I was confused for a while.
Why did Maine voters give overwhelming approval to a tax-repeal referendum on Nov. 4, while simultaneously returning to office even more of the Democratic legislators who passed the unpopular tax in the first place?
Why did the state’s electorate cry out for change, but, by wide margins, return to Congress incumbents Susan Collins and Mike Michaud — as well as Chellie Pingree, a person who supports the same policies as the incumbent?
Why — with everyone whining about the economy, economic development, and unemployment — did this election result in the rejection of a casino project whose proponents promised jobs, additional state revenue, and diversion from recessionary reality?
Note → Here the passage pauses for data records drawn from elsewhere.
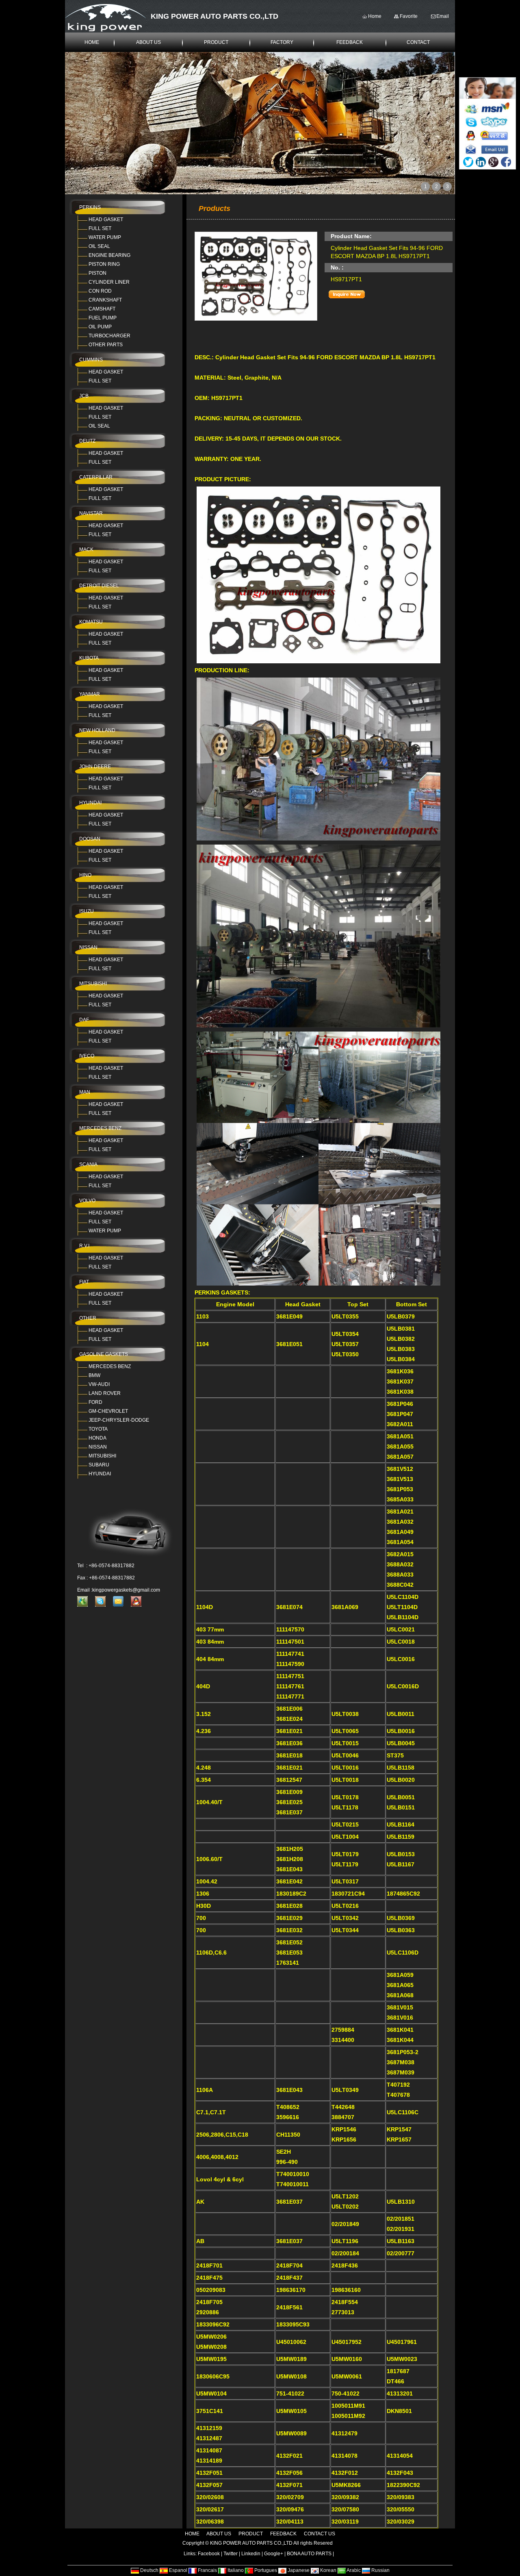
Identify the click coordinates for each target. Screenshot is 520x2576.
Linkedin (250, 2553)
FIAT (84, 1282)
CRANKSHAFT (105, 300)
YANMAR (89, 694)
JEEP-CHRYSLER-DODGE (119, 1420)
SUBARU (99, 1465)
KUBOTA (89, 658)
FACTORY (282, 42)
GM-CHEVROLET (108, 1411)
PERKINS (90, 207)
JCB (84, 396)
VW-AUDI (99, 1384)
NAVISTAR (91, 513)
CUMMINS (91, 360)
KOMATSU (91, 622)
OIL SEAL (99, 246)
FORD (95, 1402)
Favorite (409, 16)
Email (442, 16)
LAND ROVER (105, 1393)
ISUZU (86, 911)
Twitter (230, 2553)
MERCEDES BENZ (100, 1128)
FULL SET (100, 228)
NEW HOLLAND (97, 730)
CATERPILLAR (96, 477)
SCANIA (88, 1164)
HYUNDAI (90, 803)
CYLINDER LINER (109, 282)
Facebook (209, 2553)
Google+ (273, 2553)
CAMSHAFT (102, 309)
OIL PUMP (100, 327)
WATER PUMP (105, 237)
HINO (85, 875)
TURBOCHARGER (109, 336)
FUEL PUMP (103, 318)
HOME (91, 42)
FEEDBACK (349, 42)
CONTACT (418, 42)
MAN (84, 1092)
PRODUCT (216, 42)
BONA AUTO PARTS (309, 2553)
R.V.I (84, 1246)
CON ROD (100, 291)
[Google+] (493, 162)
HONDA (97, 1438)
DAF (84, 1020)
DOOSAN (89, 839)
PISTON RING (104, 264)
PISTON (97, 273)
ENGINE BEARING (109, 255)
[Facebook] (506, 162)
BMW (94, 1375)
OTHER (87, 1318)
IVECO (86, 1056)
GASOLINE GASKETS (103, 1354)
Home (374, 16)
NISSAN (88, 947)
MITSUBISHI (93, 983)
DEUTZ (87, 441)
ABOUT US (148, 42)
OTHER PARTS (106, 345)
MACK (86, 549)
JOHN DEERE (95, 766)
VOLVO (87, 1200)
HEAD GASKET (106, 219)
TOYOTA (98, 1429)
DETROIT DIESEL (99, 586)
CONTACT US (319, 2534)
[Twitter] (468, 162)
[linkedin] (481, 162)
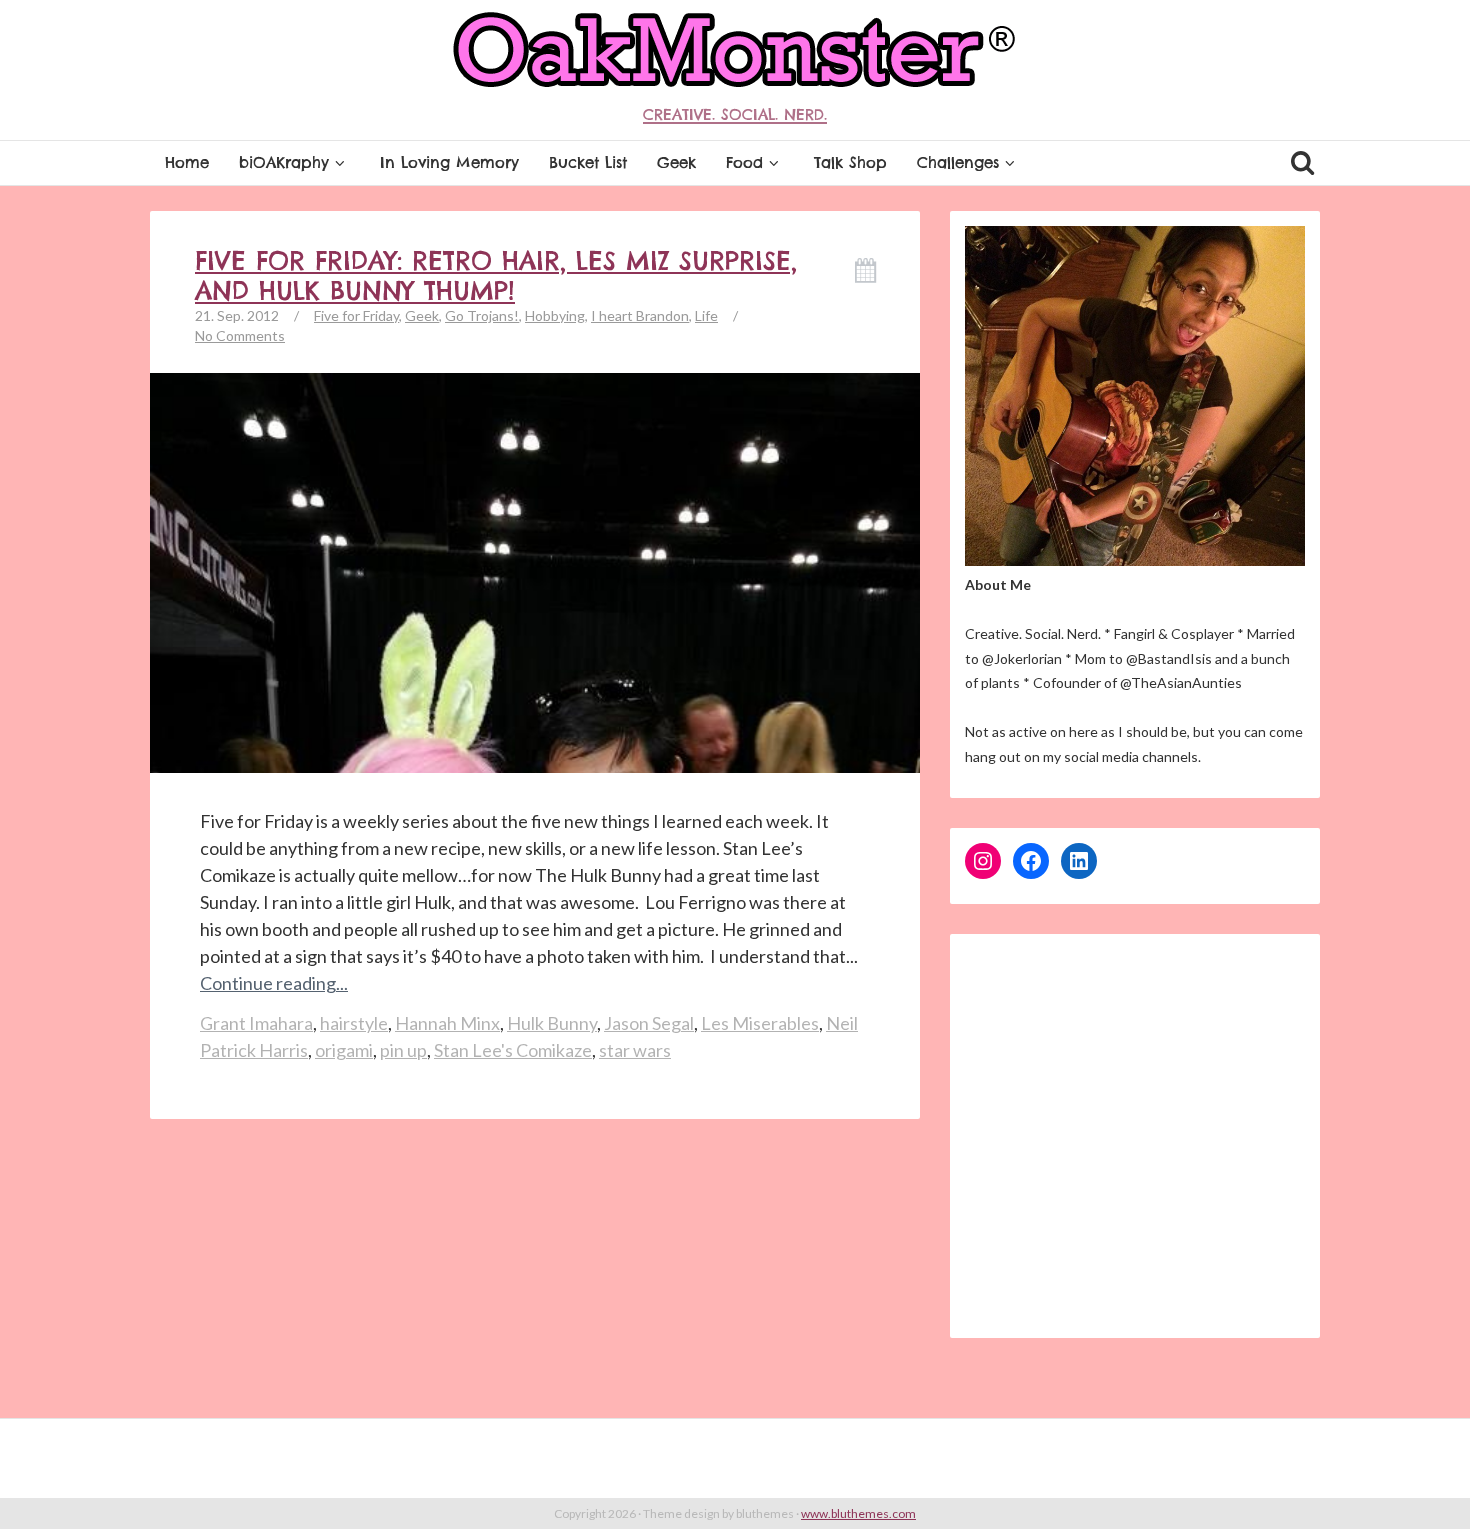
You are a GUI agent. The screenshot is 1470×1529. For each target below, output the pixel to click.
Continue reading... (274, 983)
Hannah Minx (447, 1023)
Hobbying (555, 315)
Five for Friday (356, 315)
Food (744, 162)
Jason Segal (649, 1023)
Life (706, 315)
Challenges (958, 162)
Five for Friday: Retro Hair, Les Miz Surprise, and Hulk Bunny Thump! (496, 276)
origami (344, 1050)
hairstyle (354, 1023)
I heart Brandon (640, 315)
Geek (676, 162)
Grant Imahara (256, 1023)
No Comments (240, 335)
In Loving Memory (449, 162)
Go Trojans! (482, 315)
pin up (403, 1050)
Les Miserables (760, 1023)
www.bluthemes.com (858, 1513)
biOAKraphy (284, 162)
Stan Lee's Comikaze (513, 1050)
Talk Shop (850, 162)
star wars (635, 1050)
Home (187, 162)
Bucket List (588, 162)
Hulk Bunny (552, 1023)
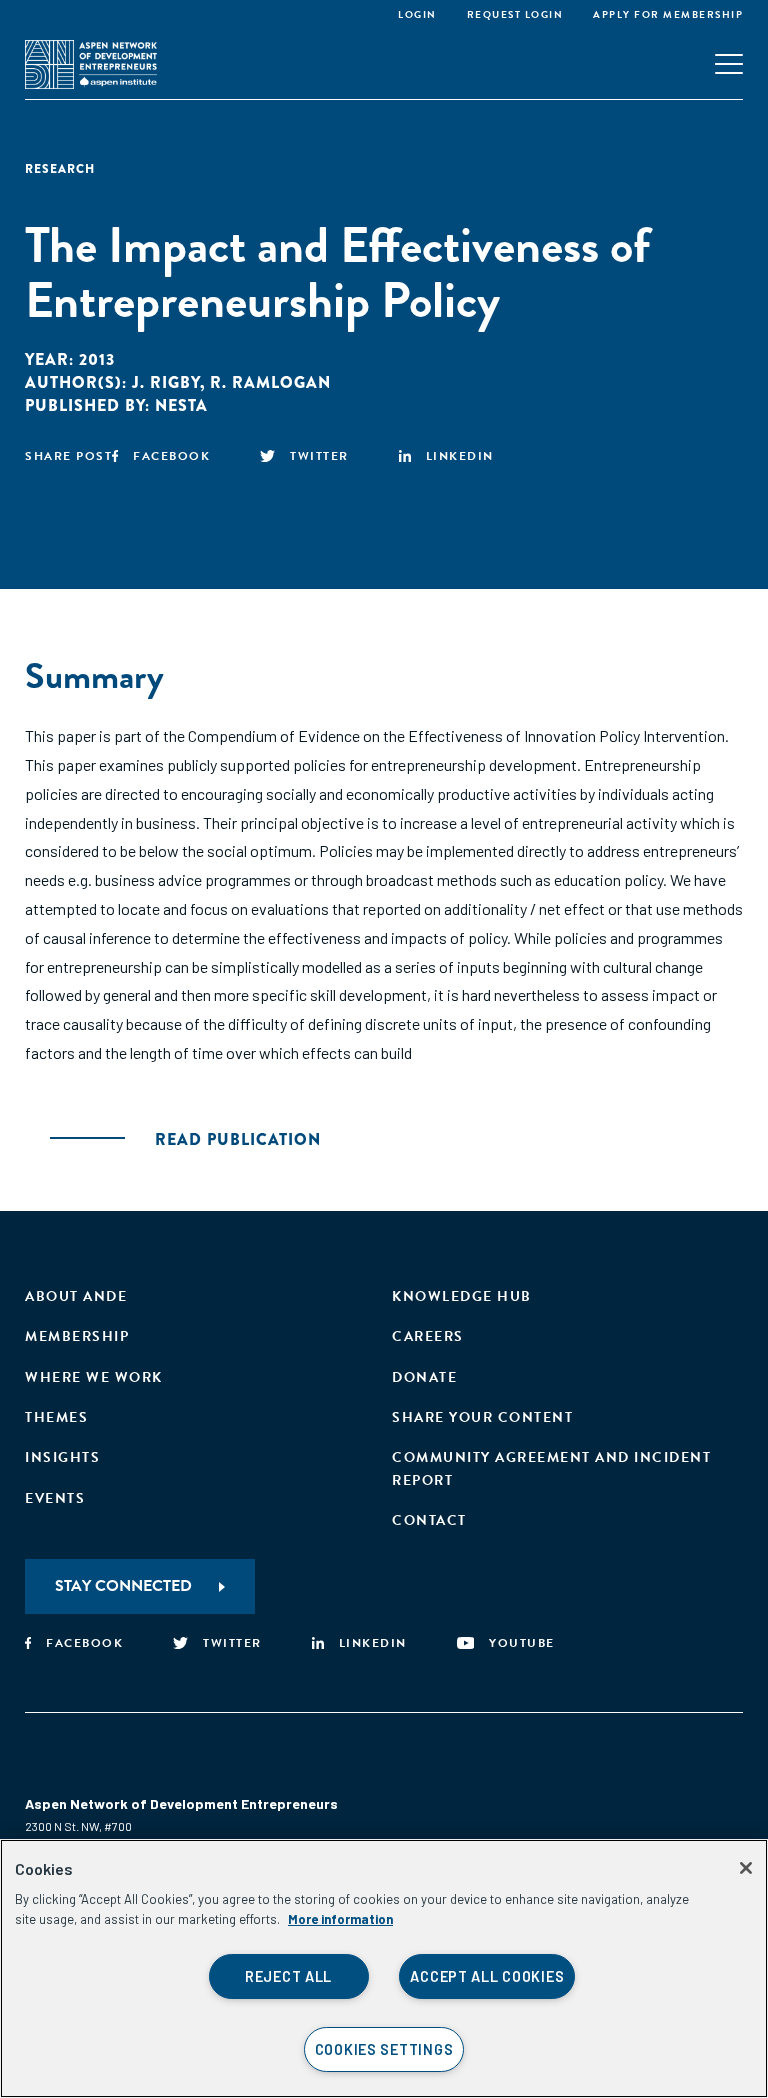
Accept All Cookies (487, 1976)
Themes (56, 1417)
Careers (428, 1336)
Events (55, 1498)
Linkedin (460, 456)
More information (340, 1919)
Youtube (522, 1643)
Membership (77, 1336)
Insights (62, 1457)
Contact (429, 1520)
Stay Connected (123, 1586)
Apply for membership (668, 14)
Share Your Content (482, 1417)
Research (60, 169)
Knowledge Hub (462, 1296)
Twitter (319, 456)
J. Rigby (166, 382)
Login (417, 14)
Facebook (171, 456)
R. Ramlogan (270, 382)
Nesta (181, 405)
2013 (97, 359)
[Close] (746, 1868)
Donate (424, 1377)
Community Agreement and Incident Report (551, 1468)
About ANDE (76, 1296)
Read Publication (238, 1139)
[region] (384, 1968)
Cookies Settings (384, 2049)
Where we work (94, 1377)
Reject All (288, 1976)
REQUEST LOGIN (515, 14)
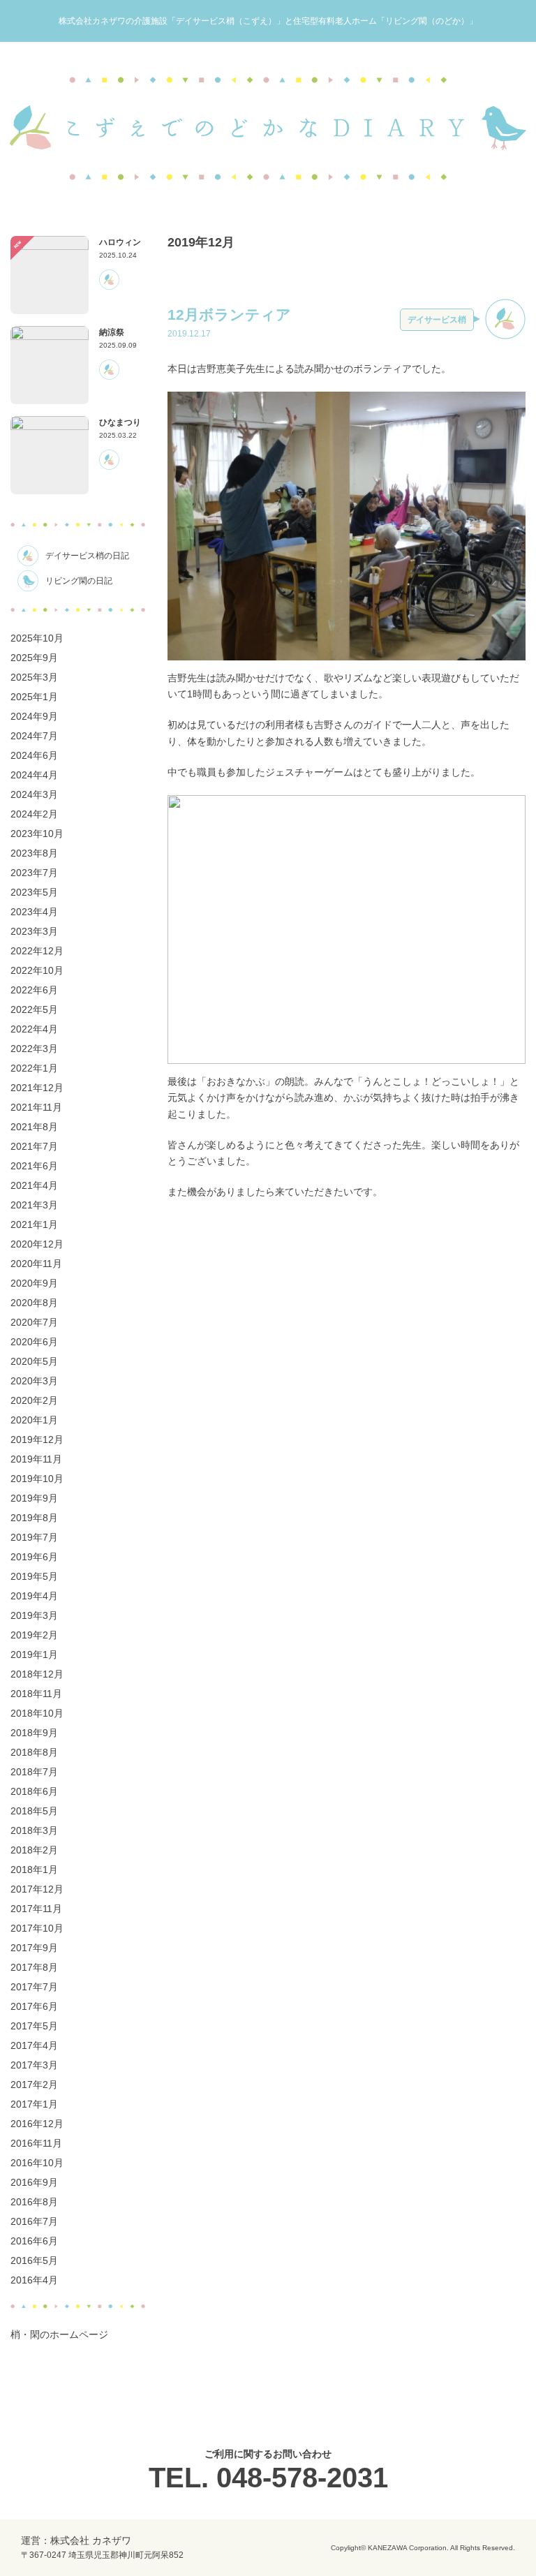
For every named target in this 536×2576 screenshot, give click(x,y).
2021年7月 (34, 1146)
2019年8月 (34, 1517)
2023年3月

I searched in vain for signs of consistency in the returns. I wanted some assurance the state’s citizens hadn’t just trudged to the polls to make a bunch of random marks on their ballots. I wanted an indication they weren’t choosing their elected leaders the way novices pick race horses. (“I’m voting for the candidate with the funniest nickname.” “I’m voting for the referendum campaign with the cutest colors on its lawn signs.”)
I watched on TV as the winners declared victory and the losers made noises like they hoped they could get back their old jobs at the car wash, and I suddenly saw the pattern.
These campaigns weren’t about issues.
People hadn’t made decisions based on platforms or platitudes.
They didn’t care who had the sharpest arguments in debates or the most innovative ideas in their frontal lobes.
This whole mess came down to physical appearance. But not the way you think.
Welcome to the year of voting ugly.
On election night, almost all the defeated politicos looked sharp. Meanwhile, most of the winners could have been mistaken for the “before” picture in a Botox commercial.
Take the casino. The front person for the Oxford County gambling emporium was Pat LaMarche. OK, she’s no candidate for the Sports Illustrated swimsuit issue, but, if you ignore her personality, LaMarche is poised, well-groomed, and reasonably attractive.
In 2008, that’s called the loser look.
The anti-gambling side was represented by Dennis Bailey. His clothes could have been dropped off by a refugee-relief agency. His hair appeared to be staging a coup d’état against his scalp. His face indicated he’s expecting a hard winter, so he’s storing walnuts in his jowls.
What a stud.
Did you see the TV ad Republican 1st District candidate Charlie Summers ran attacking his Democratic opponent for supporting tax increases? It featured a picture of Chellie Pingree that appeared to have been taken right after she soaked her head in an acid bath. Made you feel sorry for her boyfriend, millionaire hedge-fund manager S. Donald Sussman. Unless you’ve seen S. Donald Sussman.
On the other hand, Summers always looks like he just stepped out of the pages of GQ. It’s going to be tough keeping those creases sharp while he’s soaping up cars.
Democratic US Senate candidate Tom Allen has perfect hair, a chiseled visage, and an adorable gap in his teeth. But he was never able to shake his image as a big-city, policy-wonk lawyer.
The truth is clingy like that.
GOP incumbent Susan Collins has a voice like a smoke alarm, a hairdo created by anarchists, and a wardrobe that could have been designed to enrage bulls. The overall effect screams something.